== Given information ==
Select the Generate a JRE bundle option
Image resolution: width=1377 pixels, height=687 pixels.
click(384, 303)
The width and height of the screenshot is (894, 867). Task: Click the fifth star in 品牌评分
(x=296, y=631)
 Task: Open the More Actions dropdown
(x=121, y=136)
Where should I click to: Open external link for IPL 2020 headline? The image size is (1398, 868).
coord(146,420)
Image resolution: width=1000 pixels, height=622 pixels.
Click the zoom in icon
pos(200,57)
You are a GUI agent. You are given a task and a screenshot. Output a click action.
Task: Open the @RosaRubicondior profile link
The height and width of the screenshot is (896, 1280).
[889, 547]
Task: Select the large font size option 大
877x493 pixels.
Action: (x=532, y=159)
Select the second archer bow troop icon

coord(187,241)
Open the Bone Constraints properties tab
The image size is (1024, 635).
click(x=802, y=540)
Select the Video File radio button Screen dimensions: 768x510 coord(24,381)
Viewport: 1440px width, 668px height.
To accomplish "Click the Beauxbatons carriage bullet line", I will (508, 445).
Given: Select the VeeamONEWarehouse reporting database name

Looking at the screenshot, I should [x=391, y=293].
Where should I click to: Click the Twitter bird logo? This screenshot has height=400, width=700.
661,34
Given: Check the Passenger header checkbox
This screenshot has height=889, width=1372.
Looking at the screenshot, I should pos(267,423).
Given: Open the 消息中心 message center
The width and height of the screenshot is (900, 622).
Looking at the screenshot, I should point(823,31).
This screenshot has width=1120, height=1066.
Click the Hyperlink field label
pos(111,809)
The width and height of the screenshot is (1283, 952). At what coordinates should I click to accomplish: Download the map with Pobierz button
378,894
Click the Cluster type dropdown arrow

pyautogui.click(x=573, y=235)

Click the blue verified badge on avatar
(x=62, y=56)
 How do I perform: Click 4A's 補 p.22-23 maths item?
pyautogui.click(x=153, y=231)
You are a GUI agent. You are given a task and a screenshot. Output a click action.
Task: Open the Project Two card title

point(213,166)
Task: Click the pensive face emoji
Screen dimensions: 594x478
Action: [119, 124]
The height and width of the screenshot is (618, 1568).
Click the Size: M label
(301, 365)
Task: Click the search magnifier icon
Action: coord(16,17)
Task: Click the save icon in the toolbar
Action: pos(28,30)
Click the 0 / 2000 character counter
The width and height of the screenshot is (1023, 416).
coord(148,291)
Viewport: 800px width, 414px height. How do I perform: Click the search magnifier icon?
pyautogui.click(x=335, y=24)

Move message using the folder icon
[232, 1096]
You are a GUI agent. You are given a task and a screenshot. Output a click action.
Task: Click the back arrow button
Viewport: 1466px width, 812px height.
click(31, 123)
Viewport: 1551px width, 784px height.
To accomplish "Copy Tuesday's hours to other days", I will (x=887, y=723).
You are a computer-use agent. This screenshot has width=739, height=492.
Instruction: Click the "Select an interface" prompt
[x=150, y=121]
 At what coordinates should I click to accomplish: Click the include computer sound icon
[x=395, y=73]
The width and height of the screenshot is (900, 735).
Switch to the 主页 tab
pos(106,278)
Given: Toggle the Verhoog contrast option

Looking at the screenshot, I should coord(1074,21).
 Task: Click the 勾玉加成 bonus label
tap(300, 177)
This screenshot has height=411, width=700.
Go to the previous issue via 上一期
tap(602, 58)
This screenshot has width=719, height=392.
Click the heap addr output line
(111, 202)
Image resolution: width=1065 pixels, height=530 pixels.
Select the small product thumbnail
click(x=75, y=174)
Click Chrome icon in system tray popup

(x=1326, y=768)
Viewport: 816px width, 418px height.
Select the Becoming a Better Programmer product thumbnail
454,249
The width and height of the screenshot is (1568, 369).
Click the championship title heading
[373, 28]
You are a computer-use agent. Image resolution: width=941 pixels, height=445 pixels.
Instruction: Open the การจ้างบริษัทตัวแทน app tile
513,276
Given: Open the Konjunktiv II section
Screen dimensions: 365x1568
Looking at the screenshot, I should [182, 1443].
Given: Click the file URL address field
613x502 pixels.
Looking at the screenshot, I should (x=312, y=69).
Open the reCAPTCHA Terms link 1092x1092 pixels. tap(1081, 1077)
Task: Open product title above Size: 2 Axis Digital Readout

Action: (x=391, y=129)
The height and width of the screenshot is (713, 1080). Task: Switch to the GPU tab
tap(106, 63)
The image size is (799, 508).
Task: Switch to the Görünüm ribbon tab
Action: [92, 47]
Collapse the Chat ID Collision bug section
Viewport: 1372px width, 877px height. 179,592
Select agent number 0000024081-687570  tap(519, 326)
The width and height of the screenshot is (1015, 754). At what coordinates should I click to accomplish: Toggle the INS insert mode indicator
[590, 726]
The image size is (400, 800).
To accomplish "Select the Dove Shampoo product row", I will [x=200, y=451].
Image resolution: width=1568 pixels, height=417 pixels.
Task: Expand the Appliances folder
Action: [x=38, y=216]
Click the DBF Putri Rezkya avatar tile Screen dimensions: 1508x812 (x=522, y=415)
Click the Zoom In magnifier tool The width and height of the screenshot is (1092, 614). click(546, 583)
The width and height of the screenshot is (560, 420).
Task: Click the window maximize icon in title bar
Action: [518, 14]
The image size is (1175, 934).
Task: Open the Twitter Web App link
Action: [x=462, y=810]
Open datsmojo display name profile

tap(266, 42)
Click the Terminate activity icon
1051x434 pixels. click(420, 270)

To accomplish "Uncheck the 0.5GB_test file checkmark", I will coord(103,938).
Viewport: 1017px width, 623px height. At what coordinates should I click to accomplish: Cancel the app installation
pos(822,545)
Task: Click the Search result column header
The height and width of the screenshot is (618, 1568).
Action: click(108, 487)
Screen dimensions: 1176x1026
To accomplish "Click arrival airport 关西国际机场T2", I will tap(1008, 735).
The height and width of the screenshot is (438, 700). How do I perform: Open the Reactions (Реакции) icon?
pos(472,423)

== About this exercise ==
Give back exactly the lines of the listing above that run from the line with "Switch to the 主页 tab" to the line with "This screenshot has width=719, height=392.", inclusive.

== Completed task ==
Switch to the 主页 tab
pos(106,278)
Given: Toggle the Verhoog contrast option

Looking at the screenshot, I should coord(1074,21).
 Task: Click the 勾玉加成 bonus label
tap(300, 177)
This screenshot has height=411, width=700.
Go to the previous issue via 上一期
tap(602, 58)
This screenshot has width=719, height=392.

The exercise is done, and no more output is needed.